Bed Head: Prom Body

Prom Body’s latest album release may be more focused, but it’s no less fun

A simple workout, one that he'd done thousands of times, put Mike Fay on his back for two months. The creative force behind Prom Body, one of the most prominent Tucson bands of the past five years, moonlights a personal trainer. It was one ill-fated deadlift that herniated a pair of discs in Fay's back, leaving him stuck in bed and sidelining Prom Body's fall tour until he was fully recovered.

One would assume that Fay's time would be spent with a plethora of DVDs, cocooned under comforters with a bottle of ibuprofen at his side, but that's not what Fay did.

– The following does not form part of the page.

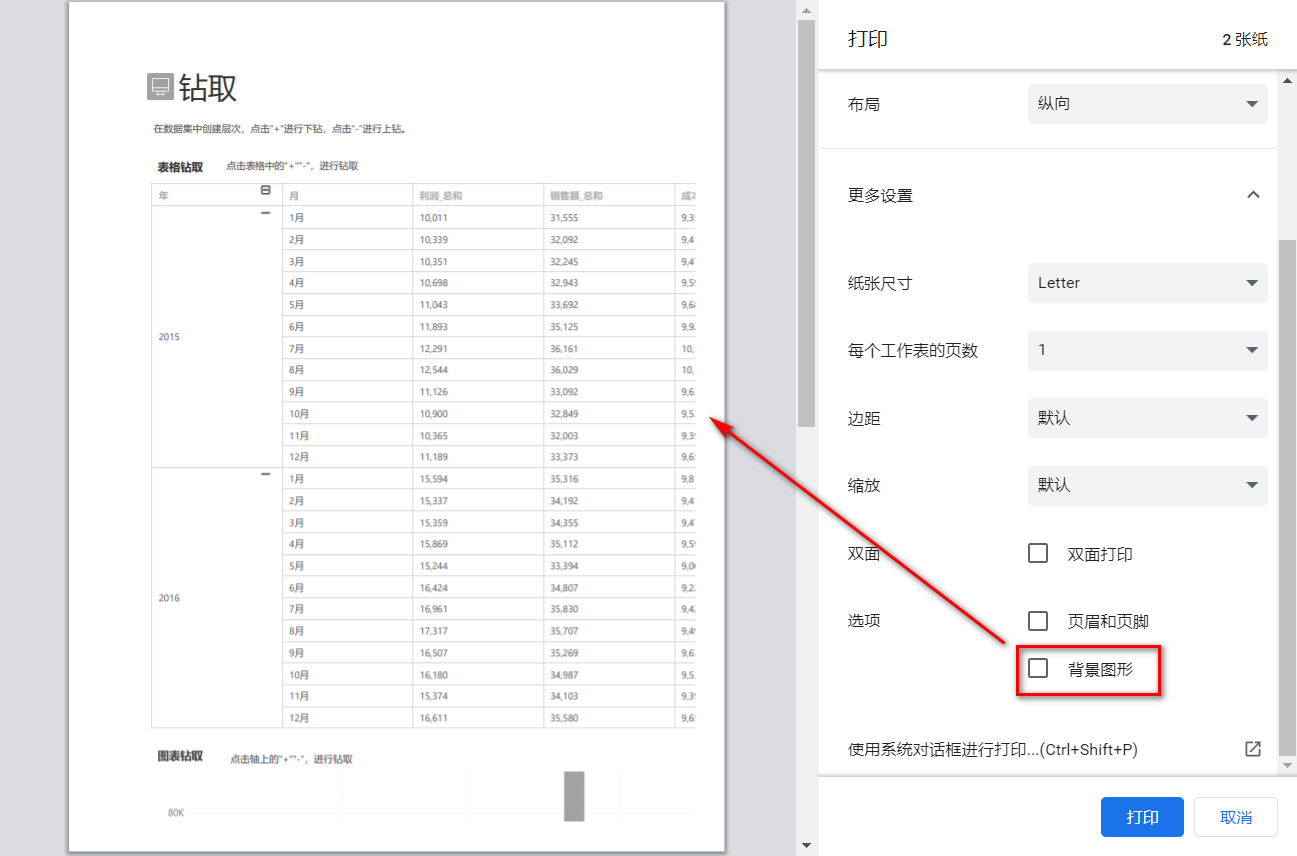Click the 取消 button

[x=1236, y=817]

"I actually recorded an album in bed," he says.

Though those recording were primarily for one of his side projects, Pollution Salute, Fay's creative output rarely seems to slow down, back injuries be damned.

"I have keyboards and an acoustic guitar and a mixer and a laptop at my house," Fay says. "I just pulled everything in next to my bed, and I would lay down and hang my hands off the side of the bed, play keys and recorded six songs."

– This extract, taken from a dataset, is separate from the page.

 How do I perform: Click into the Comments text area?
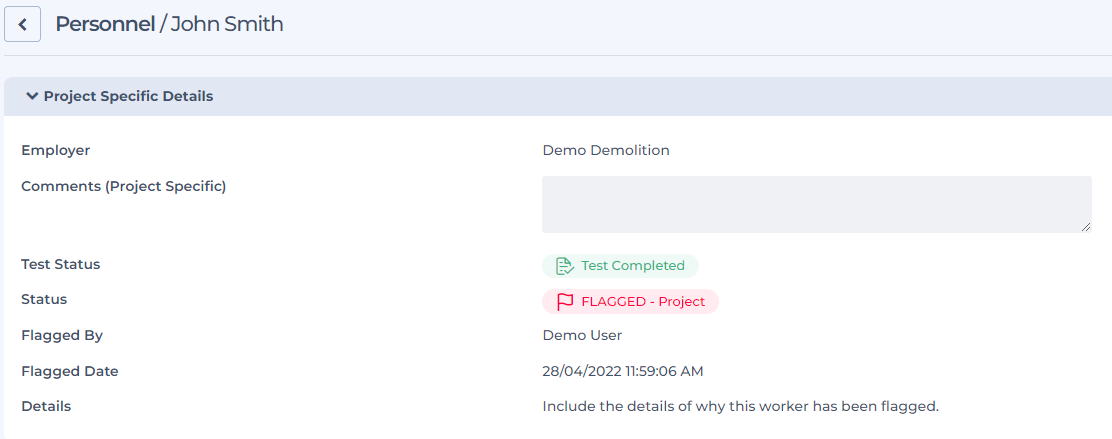815,204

Prom Body's live drummer, Matt Baquet, has to laugh at this. In whatever permutation he takes on, Fay's finding some way to make something, even if he's bedridden (the title of this Pollution Salute EP will actually be Bedriddance, coming out on Prom Body live guitarist Ryan Chavira's Leisure Hive tape label). Post-injury, however, Fay's focused, talking about his weighty new angle to Prom Body songs.

"I'm a drummer by nature, so that's one thing on the [previous] albums where I was like 'Fuck, I wish that sounded better,'" he says. "I decided to write the whole album, do scratch tracks for the drums and then practice them for a couple weeks. I'm going to do all the drums in the studio and then mix it in the studio."

"Ultimate Worrier" is one of two songs on Prom Body's upcoming split tape with local post-hardcore act Hikokomori, which includes Prom Body's live guitarist Gilbert Flores among its members. Showcasing some of that more serious take Fay mentioned, the song opens with a hammered-and-bent guitar line, a chugging bass line and driving, tom-heavy drums that lift into an impressively catchy chorus. Fay's earworm pop sensibilities are all over the track, foiling the heaviness of the production's low end against playful lyrics and his higher register.

That dynamic, condensed into one song, is why Prom Body is one of the most beloved bands around at the moment. Their live shows are packed, they've been one of Noisey's darlings and there's a number of similarly-minded independent acts out that they can count as friends: Prom Body is just fucking fun, recorded or otherwise. Fay's outlook comes through in his music, a kind of rare transparency that's palpable regardless of the circumstance.

"Not to say that I go through life thinking that optimism is the only point of view or that nothing shitty happens, but that's just how I roll with stuff," he says. "I'm trying to keep it pretty lighthearted, even if I'm serious about it."